> **Given passage**
★ ★ ★ ★ ★ ★ ★

Abducted four months ago, thirty school children in Nigeria finally released

The students were abducted from their schools in an ambush along with five teachers
Representative image | Pic: Wikimedia Commons
Representative image | Pic: Wikimedia Commons

Thirty school children, who were kidnapped from a secondary school in Nigeria's northwestern state of Kebbi more than four months ago, were released by their captors, the government said. In a statement, the Kebbi state government confirmed the release, saying that the students have arrived at the state capital Birnin Kebbi and will undergo medical screening and support before being reunited with their families, reports Xinhua news agency. "Efforts are still continuing to secure the release of the remaining," said the statement, without revealing the number of students that were still held by the kidnappers. "We thank all those who have helped in securing the release," it added.

A group of unknown gunmen attacked the secondary school on June 17, killing one policeman and abducting an unspecified number of students and five teachers. While 30 students were released, the rest are still missing. Nigeria's history of school attacks and kidnappings is taking a toll on the state of education in the country, giving it the ignominious distinction of being the African country with the most number of children out of school, Minister of State for Education, Chukwuemeka Nwajiuba has said.

These incidents got worldwide attention in 2014 when 276 girls were kidnapped from a school in Chibok by the terrorist organisation Boko Haram. almost a hundred of those girls are still missing. And the attacks have only increased in scale and frequency ever since. Data released by UNICEF shows that 1,400 children were kidnapped from schools in Nigeria just this year, and hundreds are still missing. UNICEF also states that almost a million children could miss school this year because of these attacks. Security concerns have also brought the curtains down on almost 600 schools in the country.

★ ★ ★ ★ ★ ★ ★

> **Dataset**

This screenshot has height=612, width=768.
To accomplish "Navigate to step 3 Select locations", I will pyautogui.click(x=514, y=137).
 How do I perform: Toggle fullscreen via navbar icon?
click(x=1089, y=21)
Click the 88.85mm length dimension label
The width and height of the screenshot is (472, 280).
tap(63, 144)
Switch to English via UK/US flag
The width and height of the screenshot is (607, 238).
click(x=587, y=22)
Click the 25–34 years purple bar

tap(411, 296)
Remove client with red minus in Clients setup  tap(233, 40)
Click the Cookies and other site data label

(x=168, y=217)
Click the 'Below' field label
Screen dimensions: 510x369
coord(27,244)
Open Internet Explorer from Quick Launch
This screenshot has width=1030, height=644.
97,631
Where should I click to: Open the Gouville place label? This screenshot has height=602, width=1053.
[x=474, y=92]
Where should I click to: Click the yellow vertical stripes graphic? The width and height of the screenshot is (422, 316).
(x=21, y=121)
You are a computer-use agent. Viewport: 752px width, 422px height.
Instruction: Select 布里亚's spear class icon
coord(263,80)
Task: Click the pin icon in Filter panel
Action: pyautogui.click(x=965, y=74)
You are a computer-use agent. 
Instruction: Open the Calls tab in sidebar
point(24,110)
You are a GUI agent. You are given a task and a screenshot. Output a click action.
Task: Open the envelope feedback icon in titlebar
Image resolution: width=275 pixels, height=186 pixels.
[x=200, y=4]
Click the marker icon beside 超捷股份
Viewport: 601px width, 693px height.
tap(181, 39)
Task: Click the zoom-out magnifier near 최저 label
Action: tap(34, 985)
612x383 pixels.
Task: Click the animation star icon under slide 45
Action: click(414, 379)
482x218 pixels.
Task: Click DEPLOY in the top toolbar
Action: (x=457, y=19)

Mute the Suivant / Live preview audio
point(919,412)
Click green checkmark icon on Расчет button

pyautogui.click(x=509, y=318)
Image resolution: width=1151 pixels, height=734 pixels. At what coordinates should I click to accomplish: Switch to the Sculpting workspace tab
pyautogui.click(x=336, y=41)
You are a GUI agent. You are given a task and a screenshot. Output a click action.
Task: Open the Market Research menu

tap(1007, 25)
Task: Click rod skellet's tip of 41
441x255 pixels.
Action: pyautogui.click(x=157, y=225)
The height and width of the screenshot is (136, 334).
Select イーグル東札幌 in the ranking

★ ★ ★ ★ ★ ★ ★

> **Problem details**
Answer these questions from the article on the Kebbi school kidnapping:
(a) On what date did gunmen attack the secondary school in Kebbi?
(b) How many girls were kidnapped from the school in Chibok in 2014?
(c) According to UNICEF data, how many children were kidnapped from schools in Nigeria this year?

> **Written solution**
(a) June 17
(b) 276
(c) 1,400